How to make Python run as fast (or faster) than Julia

Steven D'Aprano steve+comp.lang.python at pearwood.info
Fri Feb 23 21:05:17 EST 2018


On Fri, 23 Feb 2018 19:25:35 +0000, bartc wrote:

> On 23/02/2018 18:05, Steven D'Aprano wrote:
>> On Fri, 23 Feb 2018 13:51:33 +0000, Ben Bacarisse wrote:
> 
>> Stop writing crap code and then complaining that the language is "too
>> slow". Write better code, and then we'll take your complaints
>> seriously.
> 
> I write compilers for static languages, which are generally considered
> toys, partly because the code generated is not great.

I have no idea whether your compilers are toys, or what "not great" means 
for your generated code.

- too slow for the intended purpose?
- full of bugs?
- generated code is enormous?
- requires too much memory?
- all of the above?

If the actual answer is, "none of the above", then apart from your 
failure to attract users and build a full ecosystem around your compiler, 
I see no reason to call them toys.

If your compilers can get within 10% of best-of-breed C compilers, even 
if only on trivial problems, that's nothing to sneer at. If you can do it 
on non-trivial applications (say, the Linux kernel) without introducing a 
vast number of compiler-generated bugs, then you're doing very well 
indeed.

In another post (responding to Chris) you wrote:

> Python is 10 times slower than a competitor = doesn't matter
> My language is 1.5 times slower than the big boys' = matters 
> a great deal

Maybe it matters to *you*. You are the one who stated it was a toy 
compiler. To me, I have *no idea* whether the compiler is any good. 
Nobody but you uses it. I once tried to compile it, and couldn't get it 
to compile.

As for Python's order-of-magnitude speed difference, thank you for being 
generous. If you cherry-pick the right benchmarks, you could easily have 
said it was two orders-of-magnitude slower. On the other hand, if you use 
PyPy, and similarly cherry-pick the right benchmarks, you can justifiably 
say that *Python is faster than C*. (On carefully chosen examples which 
probably aren't representative of full application performance.)

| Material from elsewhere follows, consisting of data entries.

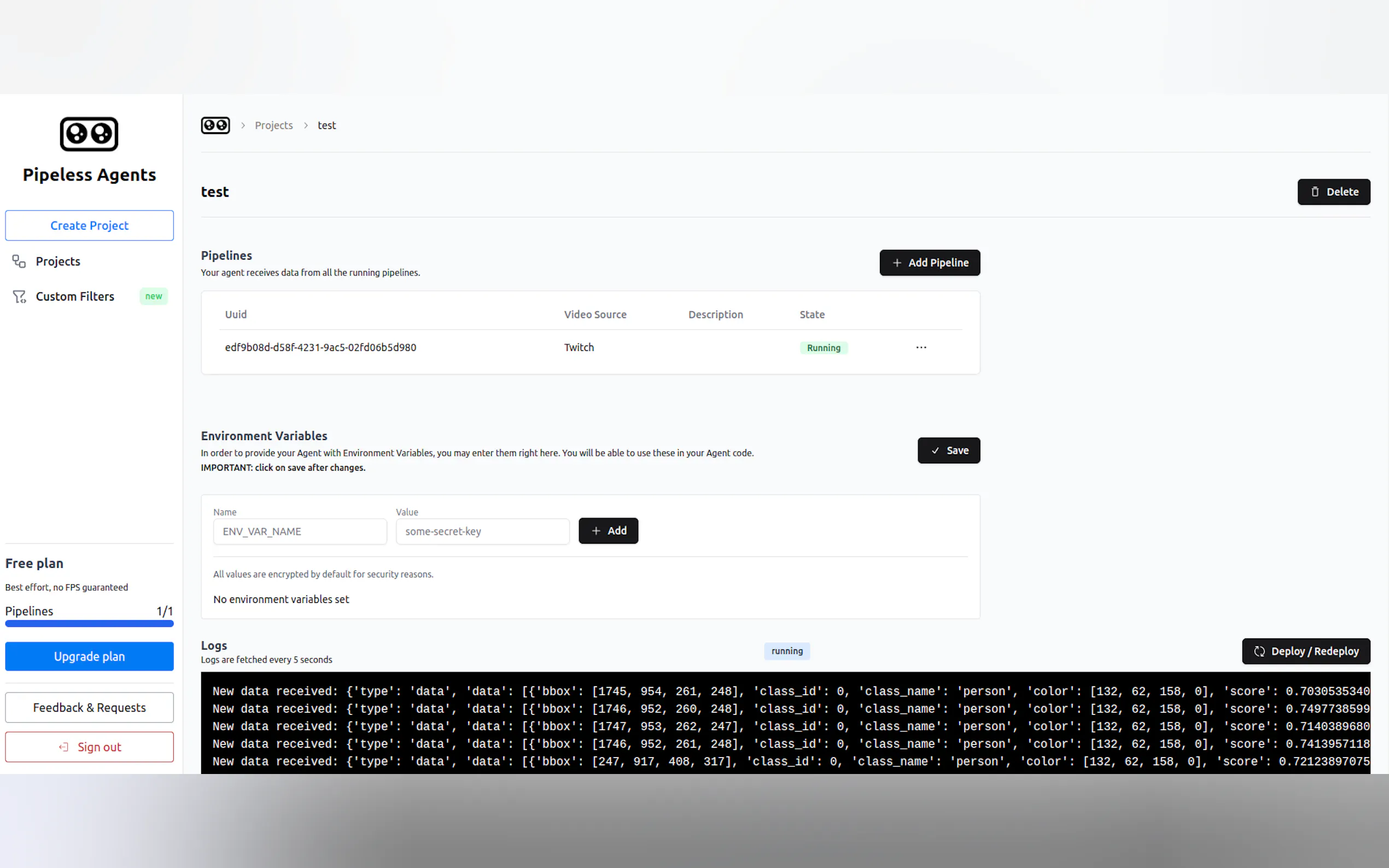Image resolution: width=1389 pixels, height=868 pixels.
Task: Open Custom Filters in the sidebar
Action: (75, 296)
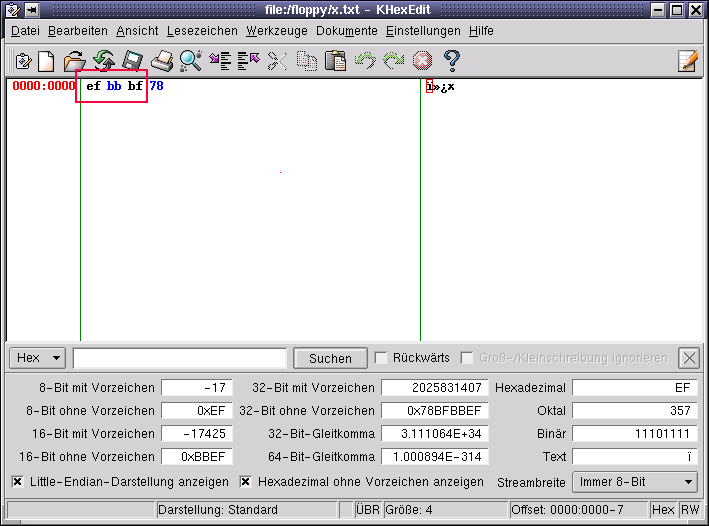Viewport: 709px width, 526px height.
Task: Click the print icon in the toolbar
Action: (x=161, y=61)
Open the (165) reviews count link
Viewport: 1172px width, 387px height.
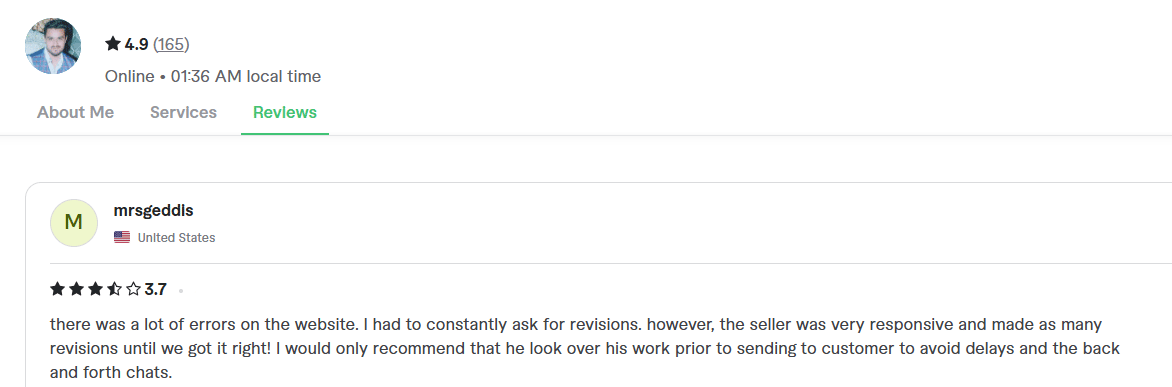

But okay, let's take "Python is an order of magnitude (between 10 and 90 
times) slower than C" for the sake of the argument. Does it matter?

Maybe. Maybe not. Sometimes it matters. Sometimes it doesn't.

The world's fastest street-legal production car is, so I'm told, the 
Bugatti Veyron Super Sport. It has a top speed of 268 mph and the engine 
has 1200 horsepower. And yet literally *billions* of car drivers choose 
to drive something slower. They wouldn't buy a Veyron even if they could 
afford it. Why shouldn't people make choices based on factors other than 
speed, speed, speed, speed, speed?

Ruby has fallen out of favour now, but for quite a few years it was 
looking like a contender despite being an order of magnitude slower than 
Python. Which is an order of magnitude slower than Java, which is an 
order of magnitude slower than C, according to some benchmarks at least.

People write business applications using Excel spreadsheets and macros. 
And why not?

So it is quite possible to get practical work done and be a competitive, 
useful language despite being (allegedly) a thousand or more times slower 
than C.


[...]
> Have you ever written a benchmark in your life? If so, did it do
> anything useful? Other than what benchmarks are normally used for.

Yes I have, not for what benchmarks are normally used for (dick-measuring 
contests between programmers competing to see whose language is more 
macho) but for the very practical purposes of:

(1) Deciding which algorithm to use in practice;

(2) Ensuring that updates to the code don't suffer serious performance 
regressions;

(3) And checking that the code is *fast enough* (not as fast as 
conceivably possible) for its purpose.

They are the sorts of benchmarks I care about.